Only an academic would comb the Watergate tapes looking for Richard Nixon’s views on homosexuality. As it turns out, the 37th president’s observations on the subject were extensive and fairly well-defined. “On May 13, 1971, the president, responding to the television sitcom All in the Family, whose Meathead character (Archie Bunker’s son-in-law) Nixon decided ‘apparently goes both ways,’ sputtered in a secretly recorded conversation about homosexuality to his nearly mute aides,” Northwestern University professor Michael S. Sherry writes in the September 7, 2007 issue of the Chronicle of Higher Education.
“We all have weaknesses and so forth and so on, but ________ it, what do you think that does to kids?” Nixon asked rhetorically. “Why is it that the Scouts, the, why is it that the Boys Clubs, we were there, we constantly had to clean up the staffs to keep the ________ fags out of it.”
It is remarkable that this exchange, so to speak, predated the Boy Scouts controversy by about three decades. “Most people are outraged for moral reasons, I, it outraged me because I don’t want this country to go the way of…you know what happened to the Greeks,” Nixon reminded his aides. “Homosexuality destroyed them.”
“Sure, Aristotle was a homo, we all know that, so was Socrates.” In an odd way, Nixon’s musings almost sound like what you would hear at a Modern Language Association convention. That is about the only way in which they will study dead white males.
“Do you know what happened to the Romans?” Nixon asked. “The last six Roman emporers were fags.” It is also odd that Nixon in the last century and Sherry in this one, who would seem to be polar opposites, appear to have one thing in common—too much time on their hands.
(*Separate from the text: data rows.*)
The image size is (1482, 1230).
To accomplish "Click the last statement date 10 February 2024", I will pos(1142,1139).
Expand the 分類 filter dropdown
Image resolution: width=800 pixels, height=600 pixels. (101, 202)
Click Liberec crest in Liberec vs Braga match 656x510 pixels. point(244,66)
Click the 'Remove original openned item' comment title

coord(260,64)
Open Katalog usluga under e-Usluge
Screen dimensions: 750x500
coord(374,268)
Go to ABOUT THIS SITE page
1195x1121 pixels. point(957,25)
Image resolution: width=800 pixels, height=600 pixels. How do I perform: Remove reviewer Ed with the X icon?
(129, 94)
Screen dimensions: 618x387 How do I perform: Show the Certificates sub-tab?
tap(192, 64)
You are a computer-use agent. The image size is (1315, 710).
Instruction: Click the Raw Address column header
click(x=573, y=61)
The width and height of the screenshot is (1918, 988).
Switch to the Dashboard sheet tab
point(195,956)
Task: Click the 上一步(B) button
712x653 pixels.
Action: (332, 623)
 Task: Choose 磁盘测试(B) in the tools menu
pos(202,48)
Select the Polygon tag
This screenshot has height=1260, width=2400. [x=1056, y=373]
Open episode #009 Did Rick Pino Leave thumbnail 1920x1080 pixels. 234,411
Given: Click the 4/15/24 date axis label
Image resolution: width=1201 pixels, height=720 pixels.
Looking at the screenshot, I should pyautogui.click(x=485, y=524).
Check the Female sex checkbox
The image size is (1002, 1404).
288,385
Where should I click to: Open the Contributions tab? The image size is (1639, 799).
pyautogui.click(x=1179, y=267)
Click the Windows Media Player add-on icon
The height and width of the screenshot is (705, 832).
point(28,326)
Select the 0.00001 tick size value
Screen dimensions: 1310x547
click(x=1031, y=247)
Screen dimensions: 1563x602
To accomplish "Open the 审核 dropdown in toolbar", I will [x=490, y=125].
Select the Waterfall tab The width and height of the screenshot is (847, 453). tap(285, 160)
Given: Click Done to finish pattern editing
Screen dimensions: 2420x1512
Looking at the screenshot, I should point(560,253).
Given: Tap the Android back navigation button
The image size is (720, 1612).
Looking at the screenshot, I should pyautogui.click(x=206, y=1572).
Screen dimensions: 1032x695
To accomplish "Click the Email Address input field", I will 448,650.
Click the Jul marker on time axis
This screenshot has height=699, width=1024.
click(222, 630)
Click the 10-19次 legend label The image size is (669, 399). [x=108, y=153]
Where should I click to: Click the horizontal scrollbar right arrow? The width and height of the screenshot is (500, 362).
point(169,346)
Actually, it is astounding, given his penchant for such stream-of-consciousness monologues and other personal quirks, that Nixon was as effective as he was. Allan Ryskind of Human Events, the national conservative weekly newspaper, notes that of the post-World War II presidents, at least until Ronald Reagan’s tenure, only Nixon could boast that no country went communist under his watch.
It is even more amazing in light of Nixon’s ever-evolving analysis of communists. On the one hand, he seemed to have a grudging admiration for their efficiency.
“The Russians, ________ it, they root them [homosexuals] out, they don’t let them around at all,” Nixon said. “I don’t know what they do with them.” Part of the answer to that question may lie in the archives of the Communist International in the former Soviet Union.
On the other hand, Nixon would also link communism to sex, drugs and rock and roll in what could be called a conspiracy theory. “You see, homosexuality, dope, uh, immorality in general: These are the enemies of strong societies,” Nixon pointed out. “That’s why the Communists and the left-wingers are pushing it.”
“They’re trying to destroy us.”
Sherry is the author of Gay Artists in Modern American Culture: An Imagined Conspiracy. The title is indicative of what is on offer from the University of North Carolina Press, and, for that matter, most university presses.
You will not, for example, find offerings in the UNC-Press catalogue with titles such as Legislative Accomplishments of Jesse Helms. As for Sherry, he writes in the Chronicle that he “came out” “slowly in the 1970s, through therapy.”
“There was political activity, not of the heroic sort, that included starting a gay-history course in the 1980s,” Sherry writes. “In scholarship I’ve shaken my fist at American militarization, which overlapped American homophobia.”
It is interesting that the Northwestern historian would describe the creation of a nouveau/niche course as “political activity.” For that give him more credit for honesty than many of his peers.
Then again, since when does scholarship involve shaking one’s fist at anything?
Malcolm A. Kline is the executive director of Accuracy in Academia.